§ Work required:
Locate all lines in the data below that hold "computer" and show them.

§ Entries provided:
::::::
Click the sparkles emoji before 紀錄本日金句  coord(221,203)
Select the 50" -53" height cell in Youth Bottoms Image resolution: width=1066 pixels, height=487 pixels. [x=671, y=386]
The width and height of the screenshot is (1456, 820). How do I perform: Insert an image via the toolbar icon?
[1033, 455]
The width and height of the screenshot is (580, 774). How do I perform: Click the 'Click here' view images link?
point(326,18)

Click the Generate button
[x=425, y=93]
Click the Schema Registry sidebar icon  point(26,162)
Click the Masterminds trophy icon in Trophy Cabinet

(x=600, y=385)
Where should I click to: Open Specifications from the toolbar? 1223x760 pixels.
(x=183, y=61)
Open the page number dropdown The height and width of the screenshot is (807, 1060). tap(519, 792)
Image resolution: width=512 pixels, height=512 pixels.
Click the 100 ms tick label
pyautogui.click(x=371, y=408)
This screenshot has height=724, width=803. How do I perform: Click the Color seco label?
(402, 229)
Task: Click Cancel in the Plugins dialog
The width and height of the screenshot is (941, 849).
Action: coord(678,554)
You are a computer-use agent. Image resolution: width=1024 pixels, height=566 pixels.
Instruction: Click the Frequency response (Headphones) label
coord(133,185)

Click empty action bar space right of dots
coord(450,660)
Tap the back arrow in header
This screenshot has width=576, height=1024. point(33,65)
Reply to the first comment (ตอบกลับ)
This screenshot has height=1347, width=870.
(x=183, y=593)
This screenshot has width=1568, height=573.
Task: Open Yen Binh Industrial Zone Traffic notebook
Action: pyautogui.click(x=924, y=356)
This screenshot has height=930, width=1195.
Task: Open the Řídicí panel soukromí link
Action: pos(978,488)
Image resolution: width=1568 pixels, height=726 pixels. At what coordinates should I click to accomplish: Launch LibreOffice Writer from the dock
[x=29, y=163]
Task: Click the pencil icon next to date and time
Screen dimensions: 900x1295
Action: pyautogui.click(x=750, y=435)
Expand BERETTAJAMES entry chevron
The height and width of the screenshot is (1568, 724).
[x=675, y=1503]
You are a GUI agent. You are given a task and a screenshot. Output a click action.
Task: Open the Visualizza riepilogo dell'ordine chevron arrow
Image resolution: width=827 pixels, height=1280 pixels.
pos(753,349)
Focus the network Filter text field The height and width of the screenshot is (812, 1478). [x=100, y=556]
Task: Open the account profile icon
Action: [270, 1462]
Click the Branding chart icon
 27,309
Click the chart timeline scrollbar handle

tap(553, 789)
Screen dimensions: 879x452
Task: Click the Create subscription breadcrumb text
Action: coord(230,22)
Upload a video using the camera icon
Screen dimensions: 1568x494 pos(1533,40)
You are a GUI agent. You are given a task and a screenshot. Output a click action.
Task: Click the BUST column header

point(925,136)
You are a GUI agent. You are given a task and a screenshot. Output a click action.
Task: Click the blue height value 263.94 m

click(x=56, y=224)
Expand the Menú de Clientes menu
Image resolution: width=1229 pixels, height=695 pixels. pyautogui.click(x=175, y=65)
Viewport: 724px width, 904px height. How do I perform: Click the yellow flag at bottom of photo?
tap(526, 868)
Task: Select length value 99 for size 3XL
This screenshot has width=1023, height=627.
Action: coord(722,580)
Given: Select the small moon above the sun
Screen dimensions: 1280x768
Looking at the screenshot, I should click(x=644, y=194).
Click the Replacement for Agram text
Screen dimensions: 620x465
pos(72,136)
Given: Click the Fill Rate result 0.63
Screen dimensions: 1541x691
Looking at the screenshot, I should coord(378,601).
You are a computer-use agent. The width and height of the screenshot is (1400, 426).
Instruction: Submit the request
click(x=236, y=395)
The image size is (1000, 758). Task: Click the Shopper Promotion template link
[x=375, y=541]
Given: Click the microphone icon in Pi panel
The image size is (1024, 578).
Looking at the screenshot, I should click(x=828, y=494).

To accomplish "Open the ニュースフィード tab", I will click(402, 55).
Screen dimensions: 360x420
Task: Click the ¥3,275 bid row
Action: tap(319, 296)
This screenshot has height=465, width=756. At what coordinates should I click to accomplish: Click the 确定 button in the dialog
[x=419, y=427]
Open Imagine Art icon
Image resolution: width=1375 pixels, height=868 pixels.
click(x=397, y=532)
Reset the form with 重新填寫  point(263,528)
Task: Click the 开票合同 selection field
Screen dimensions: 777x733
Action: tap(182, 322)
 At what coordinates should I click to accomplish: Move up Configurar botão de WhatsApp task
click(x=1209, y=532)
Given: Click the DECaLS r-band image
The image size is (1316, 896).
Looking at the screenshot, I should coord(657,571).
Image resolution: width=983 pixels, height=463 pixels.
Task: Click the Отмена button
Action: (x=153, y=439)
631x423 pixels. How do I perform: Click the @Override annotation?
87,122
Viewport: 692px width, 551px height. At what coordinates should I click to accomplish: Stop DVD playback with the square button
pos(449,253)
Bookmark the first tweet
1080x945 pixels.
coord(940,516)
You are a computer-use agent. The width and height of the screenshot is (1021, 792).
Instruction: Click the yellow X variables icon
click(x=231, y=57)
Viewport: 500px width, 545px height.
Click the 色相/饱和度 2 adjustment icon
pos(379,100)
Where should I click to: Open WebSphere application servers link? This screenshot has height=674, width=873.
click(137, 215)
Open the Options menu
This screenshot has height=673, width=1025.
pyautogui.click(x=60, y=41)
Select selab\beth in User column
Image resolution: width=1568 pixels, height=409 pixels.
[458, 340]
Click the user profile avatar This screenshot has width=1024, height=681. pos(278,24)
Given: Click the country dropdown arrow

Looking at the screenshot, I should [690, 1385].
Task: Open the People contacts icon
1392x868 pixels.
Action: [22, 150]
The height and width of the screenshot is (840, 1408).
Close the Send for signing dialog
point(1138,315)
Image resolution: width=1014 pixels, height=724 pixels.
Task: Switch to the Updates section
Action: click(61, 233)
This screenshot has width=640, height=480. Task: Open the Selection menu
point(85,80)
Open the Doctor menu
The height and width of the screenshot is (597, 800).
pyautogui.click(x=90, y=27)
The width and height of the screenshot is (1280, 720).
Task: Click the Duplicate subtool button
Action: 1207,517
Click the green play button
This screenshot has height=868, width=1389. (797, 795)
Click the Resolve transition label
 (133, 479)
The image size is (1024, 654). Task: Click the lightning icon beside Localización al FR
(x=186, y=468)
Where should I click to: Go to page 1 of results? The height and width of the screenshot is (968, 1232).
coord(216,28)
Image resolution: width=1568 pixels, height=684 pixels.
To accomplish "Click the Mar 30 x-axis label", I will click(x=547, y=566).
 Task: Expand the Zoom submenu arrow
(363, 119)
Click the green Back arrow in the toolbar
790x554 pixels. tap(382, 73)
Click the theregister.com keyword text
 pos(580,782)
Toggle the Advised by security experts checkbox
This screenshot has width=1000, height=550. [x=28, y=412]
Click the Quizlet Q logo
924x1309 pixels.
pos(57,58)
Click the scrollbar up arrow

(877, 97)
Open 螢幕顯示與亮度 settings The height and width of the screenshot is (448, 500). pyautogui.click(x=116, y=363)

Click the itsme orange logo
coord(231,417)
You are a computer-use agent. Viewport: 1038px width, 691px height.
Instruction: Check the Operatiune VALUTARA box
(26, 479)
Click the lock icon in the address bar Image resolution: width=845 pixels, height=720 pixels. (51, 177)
::::::
§ Response below:
You are a computer-use agent. Image resolution: width=1024 pixels, height=566 pixels.
You are a computer-use agent. The width and height of the screenshot is (1400, 426).
You are a computer-use agent. The width and height of the screenshot is (1021, 792).
You are a computer-use agent. Viewport: 1038px width, 691px height.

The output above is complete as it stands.